I’ve mentioned before that, despite being on the Routing Protocols team, I spent a lot of time handling crash cases in TAC. At the time, my queue was just a dumping ground for cases that didn’t fit into any other bucket in the High Touch structure. Backbone TAC had a much more granular division of teams, including a team entirely dedicated to crash. But in HTTS, we did it all.
Some crashes are minor, like a (back then) 2600-series router reloading due to a bus error. Some were catastrophic, particularly crashes on large chassis-type routing systems in service provider networks. These could have hundreds of interfaces, and with sub-interfaces, potentially thousands of customers affected by a single outage. Chassis platforms vary in their architecture, but many of the platforms we ran at the time used a distributed architecture in which the individual line cards ran a subset of IOS. Thus, unlike a 2600 which had “dumb” WIC cards for interface connections, on chassis systems line cards themselves could crash in addition to the route processors. Oftentimes, when a line card crashed, the effect would cascade through the box, with multiple line cards crashing, which would result in a massive meltdown.
The 7500 was particularly prone to these. A workhorse of Cisco’s early product line, the 7500 line cards ran IOS but forwarded packets between each other by placing them into special queues on the route processor. This was quite unlike later products, such as the Gigabit Switch Router (GSR), which had a fabric architecture enabling line cards to communicate directly.
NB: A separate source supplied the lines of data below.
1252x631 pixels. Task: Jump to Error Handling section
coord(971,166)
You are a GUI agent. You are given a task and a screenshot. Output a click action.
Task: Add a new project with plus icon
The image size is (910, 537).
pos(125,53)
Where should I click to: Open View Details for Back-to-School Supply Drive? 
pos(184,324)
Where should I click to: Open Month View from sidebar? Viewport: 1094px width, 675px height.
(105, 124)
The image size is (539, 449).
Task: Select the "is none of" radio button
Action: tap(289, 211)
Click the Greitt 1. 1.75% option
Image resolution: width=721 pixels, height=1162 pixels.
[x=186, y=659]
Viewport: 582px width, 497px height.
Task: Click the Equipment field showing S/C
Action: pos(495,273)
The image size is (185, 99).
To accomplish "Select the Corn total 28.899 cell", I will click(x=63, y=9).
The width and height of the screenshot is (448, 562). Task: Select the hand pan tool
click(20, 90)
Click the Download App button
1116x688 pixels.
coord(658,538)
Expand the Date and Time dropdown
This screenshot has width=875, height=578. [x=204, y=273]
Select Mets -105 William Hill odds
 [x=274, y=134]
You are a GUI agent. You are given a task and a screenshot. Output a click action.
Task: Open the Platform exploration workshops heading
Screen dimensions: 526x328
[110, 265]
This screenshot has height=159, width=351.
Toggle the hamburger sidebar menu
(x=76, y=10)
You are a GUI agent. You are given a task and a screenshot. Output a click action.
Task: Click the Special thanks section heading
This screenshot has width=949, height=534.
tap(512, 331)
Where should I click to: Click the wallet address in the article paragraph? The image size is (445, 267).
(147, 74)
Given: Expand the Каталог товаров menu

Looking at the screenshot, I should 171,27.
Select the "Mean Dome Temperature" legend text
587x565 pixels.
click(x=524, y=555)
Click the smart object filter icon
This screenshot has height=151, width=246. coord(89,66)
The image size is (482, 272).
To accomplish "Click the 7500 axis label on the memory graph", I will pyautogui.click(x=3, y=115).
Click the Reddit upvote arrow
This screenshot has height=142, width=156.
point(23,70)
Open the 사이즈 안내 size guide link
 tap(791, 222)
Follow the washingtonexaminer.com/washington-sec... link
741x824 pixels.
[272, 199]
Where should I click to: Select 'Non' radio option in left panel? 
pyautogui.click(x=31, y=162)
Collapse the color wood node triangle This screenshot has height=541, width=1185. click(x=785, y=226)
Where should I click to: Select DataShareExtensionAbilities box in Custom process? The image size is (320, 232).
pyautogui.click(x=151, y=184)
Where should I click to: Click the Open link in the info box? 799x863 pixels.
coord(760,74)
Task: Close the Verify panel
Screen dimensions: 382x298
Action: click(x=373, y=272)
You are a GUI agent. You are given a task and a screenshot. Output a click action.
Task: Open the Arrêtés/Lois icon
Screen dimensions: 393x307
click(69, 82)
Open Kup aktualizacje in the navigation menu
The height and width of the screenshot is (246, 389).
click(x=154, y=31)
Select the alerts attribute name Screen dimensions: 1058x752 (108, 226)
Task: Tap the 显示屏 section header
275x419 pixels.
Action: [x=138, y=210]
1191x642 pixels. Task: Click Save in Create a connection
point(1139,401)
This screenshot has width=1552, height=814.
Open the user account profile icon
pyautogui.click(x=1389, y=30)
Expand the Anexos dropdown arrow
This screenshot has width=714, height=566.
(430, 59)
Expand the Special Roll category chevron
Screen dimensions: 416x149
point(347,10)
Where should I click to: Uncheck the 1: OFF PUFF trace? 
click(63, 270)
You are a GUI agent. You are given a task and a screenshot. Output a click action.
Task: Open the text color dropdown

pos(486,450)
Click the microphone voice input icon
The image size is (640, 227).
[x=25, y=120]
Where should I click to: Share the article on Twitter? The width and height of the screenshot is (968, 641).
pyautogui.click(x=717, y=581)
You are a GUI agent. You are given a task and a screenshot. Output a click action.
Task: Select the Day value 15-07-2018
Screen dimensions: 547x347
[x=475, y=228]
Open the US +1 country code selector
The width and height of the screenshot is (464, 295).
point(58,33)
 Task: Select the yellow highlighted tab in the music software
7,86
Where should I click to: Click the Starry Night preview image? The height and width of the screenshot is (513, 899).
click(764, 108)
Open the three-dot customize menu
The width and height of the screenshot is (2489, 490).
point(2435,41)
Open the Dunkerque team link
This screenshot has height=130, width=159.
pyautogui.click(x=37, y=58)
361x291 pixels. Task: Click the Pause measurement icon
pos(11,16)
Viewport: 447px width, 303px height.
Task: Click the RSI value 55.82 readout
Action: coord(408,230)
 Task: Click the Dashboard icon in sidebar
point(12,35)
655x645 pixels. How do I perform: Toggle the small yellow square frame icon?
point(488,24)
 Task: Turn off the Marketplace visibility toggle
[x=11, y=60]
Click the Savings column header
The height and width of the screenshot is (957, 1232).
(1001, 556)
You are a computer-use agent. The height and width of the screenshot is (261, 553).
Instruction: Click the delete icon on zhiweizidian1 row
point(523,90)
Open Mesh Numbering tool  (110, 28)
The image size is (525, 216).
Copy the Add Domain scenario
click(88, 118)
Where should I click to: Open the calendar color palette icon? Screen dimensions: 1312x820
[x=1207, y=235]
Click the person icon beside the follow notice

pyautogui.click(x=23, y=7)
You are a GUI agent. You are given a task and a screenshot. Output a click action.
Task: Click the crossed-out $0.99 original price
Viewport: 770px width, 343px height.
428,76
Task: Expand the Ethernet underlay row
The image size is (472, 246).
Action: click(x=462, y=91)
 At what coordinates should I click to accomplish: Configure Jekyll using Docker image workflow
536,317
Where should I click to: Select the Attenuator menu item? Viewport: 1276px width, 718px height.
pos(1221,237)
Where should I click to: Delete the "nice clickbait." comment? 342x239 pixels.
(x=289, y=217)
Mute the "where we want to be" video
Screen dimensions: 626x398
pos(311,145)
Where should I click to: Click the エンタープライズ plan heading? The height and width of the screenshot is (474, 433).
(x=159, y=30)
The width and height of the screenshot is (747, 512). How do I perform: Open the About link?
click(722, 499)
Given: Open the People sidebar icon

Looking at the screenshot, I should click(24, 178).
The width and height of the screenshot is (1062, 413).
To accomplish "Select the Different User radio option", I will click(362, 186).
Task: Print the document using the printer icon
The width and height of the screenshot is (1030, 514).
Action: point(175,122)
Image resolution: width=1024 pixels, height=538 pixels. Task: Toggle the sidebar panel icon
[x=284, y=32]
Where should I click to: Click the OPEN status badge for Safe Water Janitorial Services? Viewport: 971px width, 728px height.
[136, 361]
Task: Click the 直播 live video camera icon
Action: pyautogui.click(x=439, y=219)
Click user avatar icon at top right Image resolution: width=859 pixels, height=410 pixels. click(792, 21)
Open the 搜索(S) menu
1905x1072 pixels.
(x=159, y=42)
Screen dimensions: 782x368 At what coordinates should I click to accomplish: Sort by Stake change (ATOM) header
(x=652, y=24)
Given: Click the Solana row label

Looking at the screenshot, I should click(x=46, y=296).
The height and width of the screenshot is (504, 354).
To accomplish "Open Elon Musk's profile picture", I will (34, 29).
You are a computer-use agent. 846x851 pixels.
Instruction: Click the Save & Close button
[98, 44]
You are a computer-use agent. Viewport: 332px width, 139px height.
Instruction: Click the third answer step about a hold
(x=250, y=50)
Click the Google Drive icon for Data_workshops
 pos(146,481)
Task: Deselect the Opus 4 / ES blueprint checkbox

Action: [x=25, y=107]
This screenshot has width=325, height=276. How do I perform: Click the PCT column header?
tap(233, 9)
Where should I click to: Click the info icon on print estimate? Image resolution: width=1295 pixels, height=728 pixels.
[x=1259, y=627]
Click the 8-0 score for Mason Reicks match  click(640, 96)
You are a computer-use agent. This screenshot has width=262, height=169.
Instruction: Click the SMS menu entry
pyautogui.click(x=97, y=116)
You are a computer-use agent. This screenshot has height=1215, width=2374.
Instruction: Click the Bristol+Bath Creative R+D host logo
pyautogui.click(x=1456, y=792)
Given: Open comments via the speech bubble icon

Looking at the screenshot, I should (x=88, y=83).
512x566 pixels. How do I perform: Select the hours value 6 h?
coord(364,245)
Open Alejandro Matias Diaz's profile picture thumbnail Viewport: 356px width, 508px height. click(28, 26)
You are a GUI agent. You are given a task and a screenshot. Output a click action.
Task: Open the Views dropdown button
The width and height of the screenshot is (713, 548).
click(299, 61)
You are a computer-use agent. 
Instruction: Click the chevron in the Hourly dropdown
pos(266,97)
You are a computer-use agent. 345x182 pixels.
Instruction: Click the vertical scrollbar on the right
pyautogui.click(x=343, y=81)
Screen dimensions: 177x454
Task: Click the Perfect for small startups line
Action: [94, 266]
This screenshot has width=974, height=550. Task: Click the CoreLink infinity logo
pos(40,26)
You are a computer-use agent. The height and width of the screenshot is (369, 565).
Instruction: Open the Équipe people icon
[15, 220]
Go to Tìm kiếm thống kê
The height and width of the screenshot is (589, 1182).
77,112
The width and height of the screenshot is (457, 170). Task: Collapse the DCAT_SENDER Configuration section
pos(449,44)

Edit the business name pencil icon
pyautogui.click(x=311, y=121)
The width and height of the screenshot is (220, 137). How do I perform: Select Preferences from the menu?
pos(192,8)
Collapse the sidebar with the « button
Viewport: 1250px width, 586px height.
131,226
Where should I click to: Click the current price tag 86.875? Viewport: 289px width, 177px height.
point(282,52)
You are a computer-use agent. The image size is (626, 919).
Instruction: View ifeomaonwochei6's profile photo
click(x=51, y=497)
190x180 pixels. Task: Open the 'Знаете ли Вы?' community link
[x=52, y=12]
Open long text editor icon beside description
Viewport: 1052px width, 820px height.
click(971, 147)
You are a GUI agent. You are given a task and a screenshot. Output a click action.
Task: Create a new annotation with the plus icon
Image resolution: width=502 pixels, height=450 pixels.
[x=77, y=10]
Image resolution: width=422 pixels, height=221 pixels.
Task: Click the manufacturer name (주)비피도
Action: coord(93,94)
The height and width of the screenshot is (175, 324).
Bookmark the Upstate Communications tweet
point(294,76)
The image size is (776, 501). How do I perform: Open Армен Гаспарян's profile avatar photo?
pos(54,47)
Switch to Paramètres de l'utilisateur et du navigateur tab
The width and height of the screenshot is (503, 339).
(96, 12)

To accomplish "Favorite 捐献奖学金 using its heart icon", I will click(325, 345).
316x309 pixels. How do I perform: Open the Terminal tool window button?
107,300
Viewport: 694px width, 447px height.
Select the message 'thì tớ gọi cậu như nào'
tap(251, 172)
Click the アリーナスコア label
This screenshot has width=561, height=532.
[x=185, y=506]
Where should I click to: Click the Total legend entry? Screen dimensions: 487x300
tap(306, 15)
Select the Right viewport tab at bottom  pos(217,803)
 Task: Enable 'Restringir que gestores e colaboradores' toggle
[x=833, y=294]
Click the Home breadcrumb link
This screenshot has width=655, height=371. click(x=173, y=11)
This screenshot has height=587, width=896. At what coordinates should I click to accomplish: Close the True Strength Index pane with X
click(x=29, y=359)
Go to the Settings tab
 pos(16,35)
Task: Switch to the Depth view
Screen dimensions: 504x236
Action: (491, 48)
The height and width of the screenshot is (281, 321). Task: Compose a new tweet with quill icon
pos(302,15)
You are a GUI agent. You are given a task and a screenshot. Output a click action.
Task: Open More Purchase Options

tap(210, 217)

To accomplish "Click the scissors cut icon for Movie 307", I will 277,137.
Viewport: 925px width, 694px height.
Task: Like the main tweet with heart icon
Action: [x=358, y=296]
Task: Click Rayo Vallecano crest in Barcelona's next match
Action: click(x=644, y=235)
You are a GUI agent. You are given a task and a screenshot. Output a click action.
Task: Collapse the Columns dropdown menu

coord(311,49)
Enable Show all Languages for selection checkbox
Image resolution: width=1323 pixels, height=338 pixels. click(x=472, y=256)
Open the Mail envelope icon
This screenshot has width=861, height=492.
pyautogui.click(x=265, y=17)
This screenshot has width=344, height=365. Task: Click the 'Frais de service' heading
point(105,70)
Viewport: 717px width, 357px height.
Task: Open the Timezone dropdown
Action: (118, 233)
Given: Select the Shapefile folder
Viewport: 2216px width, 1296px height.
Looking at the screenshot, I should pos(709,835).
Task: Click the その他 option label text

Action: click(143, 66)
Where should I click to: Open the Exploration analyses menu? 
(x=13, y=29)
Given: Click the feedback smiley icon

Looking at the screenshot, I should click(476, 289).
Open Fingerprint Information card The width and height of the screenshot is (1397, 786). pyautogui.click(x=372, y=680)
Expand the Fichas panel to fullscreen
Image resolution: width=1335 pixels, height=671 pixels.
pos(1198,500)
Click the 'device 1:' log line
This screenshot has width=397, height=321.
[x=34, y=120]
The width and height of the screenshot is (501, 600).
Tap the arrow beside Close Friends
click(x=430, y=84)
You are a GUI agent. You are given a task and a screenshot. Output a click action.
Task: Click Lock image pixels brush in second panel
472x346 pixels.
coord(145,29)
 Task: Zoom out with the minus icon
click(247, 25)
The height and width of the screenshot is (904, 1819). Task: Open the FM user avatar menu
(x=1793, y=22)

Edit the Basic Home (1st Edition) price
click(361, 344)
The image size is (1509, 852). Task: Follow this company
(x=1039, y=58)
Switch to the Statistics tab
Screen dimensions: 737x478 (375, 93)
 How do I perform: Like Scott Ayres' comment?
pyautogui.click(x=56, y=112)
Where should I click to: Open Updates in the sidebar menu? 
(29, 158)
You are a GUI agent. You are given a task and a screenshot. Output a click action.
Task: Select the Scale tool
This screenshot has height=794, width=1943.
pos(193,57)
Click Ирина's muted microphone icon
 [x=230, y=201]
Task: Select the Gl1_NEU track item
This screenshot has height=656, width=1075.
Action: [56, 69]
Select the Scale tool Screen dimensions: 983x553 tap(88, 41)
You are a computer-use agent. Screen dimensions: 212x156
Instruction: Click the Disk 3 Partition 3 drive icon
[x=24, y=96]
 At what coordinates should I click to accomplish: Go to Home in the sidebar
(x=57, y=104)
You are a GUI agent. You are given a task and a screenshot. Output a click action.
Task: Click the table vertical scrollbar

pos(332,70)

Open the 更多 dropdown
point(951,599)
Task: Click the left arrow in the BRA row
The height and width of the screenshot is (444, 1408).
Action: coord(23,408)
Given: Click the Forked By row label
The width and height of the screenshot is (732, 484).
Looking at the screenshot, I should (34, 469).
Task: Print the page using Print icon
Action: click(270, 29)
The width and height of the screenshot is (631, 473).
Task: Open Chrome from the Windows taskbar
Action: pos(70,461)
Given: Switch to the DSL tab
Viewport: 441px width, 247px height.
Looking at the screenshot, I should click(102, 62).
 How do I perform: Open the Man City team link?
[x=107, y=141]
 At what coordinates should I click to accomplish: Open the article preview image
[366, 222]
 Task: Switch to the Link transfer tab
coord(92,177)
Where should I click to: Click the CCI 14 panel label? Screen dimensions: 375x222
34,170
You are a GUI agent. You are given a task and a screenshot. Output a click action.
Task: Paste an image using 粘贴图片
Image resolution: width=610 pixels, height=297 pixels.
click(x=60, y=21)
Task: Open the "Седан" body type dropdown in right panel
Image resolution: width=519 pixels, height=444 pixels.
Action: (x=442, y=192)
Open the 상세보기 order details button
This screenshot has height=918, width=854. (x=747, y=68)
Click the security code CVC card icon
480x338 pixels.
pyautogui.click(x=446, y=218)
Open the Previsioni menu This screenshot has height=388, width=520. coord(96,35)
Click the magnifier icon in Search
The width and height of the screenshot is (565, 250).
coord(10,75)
On the 7500, oftentimes a line card having a problem would write bad data into the shared queues, which the subsequent line cards would read and then crash, causing a cascading failure.
One of our big customers, a Latin American telecommunications company I’ll call LatCom, was a heavy user of 7500’s. They were a constant source of painful cases, and for some reason had a habit of opening P1 cases on Fridays at 5:55pm. Back then HTTS day-shift engineers’ shifts ended at 6pm, at which point the night shift took over, but once we accepted a P1 or P2 case, unlike backbone TAC, we had to work it until resolution. LatCom drove us nuts. Five minutes was the difference between going home for the weekend and potentially being stuck on the phone until 10pm on a Friday night. The fact that LatCom’s engineers barely spoke English also proved a challenge and drew out the cases–occasionally we had to work through non-technical translators, and getting them to render “there was a CEF bug causing bad data to be placed into the queue on the RP” into Spanish was problematic.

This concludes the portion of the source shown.